We would like to catalyze the growth of a cyber security-aware mindset amongst internet users. This will go a long way in promoting trust in the use of internet-enabled services offered by both the Government and the private sector. Ultimately, we will keep this campaign running, awareness does not stop.
With the pandemic disrupting sectors, how has NITA Uganda come out to help with business continuity during the pandemic?
- Any response to control and combat the spread of disease during a pandemic should be swift and adaptive to rapid change. It should be scalable and proportionate to the risk apatite of the Government. As soon as the call for response effort was set in motion, as NITA-U we swiftly instituted a Pandemic Response Plan to guide Government Ministries, Departments, and Agencies in establishing response to the Covid-19 Pandemic.
- Together with the Ministry of ICT and National Guidance and UNDP, we rolled out Zoom across Government from the first lockdown in March 2020 to enable online meetings, workshops, conferences, etc in order to allow for Government business to continue during the lockdown.

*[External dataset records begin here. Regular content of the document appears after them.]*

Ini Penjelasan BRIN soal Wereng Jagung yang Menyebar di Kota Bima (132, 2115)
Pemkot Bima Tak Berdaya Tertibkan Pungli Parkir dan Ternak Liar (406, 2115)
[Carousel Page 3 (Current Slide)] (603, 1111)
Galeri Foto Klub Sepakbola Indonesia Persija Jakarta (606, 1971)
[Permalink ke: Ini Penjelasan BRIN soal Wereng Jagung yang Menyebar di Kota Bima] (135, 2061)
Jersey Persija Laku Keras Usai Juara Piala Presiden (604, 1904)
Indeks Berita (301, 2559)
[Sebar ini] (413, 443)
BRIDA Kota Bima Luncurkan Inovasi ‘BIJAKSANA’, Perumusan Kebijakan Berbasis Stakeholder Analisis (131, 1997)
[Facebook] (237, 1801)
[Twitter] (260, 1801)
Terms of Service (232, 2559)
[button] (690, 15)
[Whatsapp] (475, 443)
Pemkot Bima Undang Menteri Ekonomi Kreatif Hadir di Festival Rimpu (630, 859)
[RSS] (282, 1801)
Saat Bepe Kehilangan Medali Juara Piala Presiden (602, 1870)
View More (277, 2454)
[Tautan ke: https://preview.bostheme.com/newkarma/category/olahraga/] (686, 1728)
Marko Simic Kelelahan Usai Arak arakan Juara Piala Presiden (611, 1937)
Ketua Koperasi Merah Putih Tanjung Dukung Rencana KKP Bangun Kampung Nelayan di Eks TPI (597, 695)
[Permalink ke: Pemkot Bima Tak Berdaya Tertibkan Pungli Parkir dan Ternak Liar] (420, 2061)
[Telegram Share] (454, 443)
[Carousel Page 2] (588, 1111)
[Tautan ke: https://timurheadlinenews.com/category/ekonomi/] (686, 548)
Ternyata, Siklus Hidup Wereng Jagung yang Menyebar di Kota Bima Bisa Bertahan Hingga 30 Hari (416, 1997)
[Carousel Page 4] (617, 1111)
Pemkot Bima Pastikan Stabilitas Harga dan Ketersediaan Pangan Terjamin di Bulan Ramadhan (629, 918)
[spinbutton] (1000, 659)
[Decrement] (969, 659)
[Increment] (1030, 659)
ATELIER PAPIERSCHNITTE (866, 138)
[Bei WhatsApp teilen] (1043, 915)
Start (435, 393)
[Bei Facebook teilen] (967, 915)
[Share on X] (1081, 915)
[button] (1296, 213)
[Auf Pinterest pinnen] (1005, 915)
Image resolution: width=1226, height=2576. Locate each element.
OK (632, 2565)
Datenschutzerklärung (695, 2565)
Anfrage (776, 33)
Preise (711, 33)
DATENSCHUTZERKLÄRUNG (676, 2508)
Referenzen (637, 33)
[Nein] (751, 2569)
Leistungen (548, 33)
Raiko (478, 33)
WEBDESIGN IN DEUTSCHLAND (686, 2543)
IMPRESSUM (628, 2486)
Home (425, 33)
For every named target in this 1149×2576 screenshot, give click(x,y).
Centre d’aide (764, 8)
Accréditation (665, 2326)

- In partnership with the Ministry of Education, UNICEF, and NCDC, We are providing a free digital learning tool called Kolibiri to keep children learning from home. From the first lockdown to date, there are over 4,575 users who are benefiting from Kolibri.
- To eliminate long lines and crowds at the National Identification and Registration Authority (NIRA), we developed an Appointment System (https://servicebooking.nira.go.ug) that enables citizens to schedule appointments for all of NIRA’s services like registration and replacement of a National ID.
- We continue to support various Government Ministries and Authorities in the development of digital solutions to ease this new normal. For example, we supported the Ministry of Health to develop the Covid-19 Information Portal (https://covid19.gou.go.ug) that provides daily statistics and information related to Government’s fight against the pandemic, we supported the Ministry of Works & Transport with the development of a Travel Permit System (https://clearance.works.go.ug) to ease movement during the second lockdown, we digitized the licensing process at National Forest Authority by developing an e-License System, among other things.
President Museveni thanked NITA for designing a system for Covid-19 Fund distribution which saved the Government a lot of funds. What was the role of NITA in Covid-19 relief funds distribution?
Under the National Covid-19 Relief Sub Committee, with the guidance of the Rt. Hon. Prime Minister, we designed and developed a digital Covid-19 Relief Fund Management System. The system was used by the Ministry of Gender, Labour, and Social Development to collect information about vulnerable people, validate and authenticate beneficiaries for the fund. We also provided technical support, conducted technical training, and provided hosting services for the system in the National Cloud Data Center.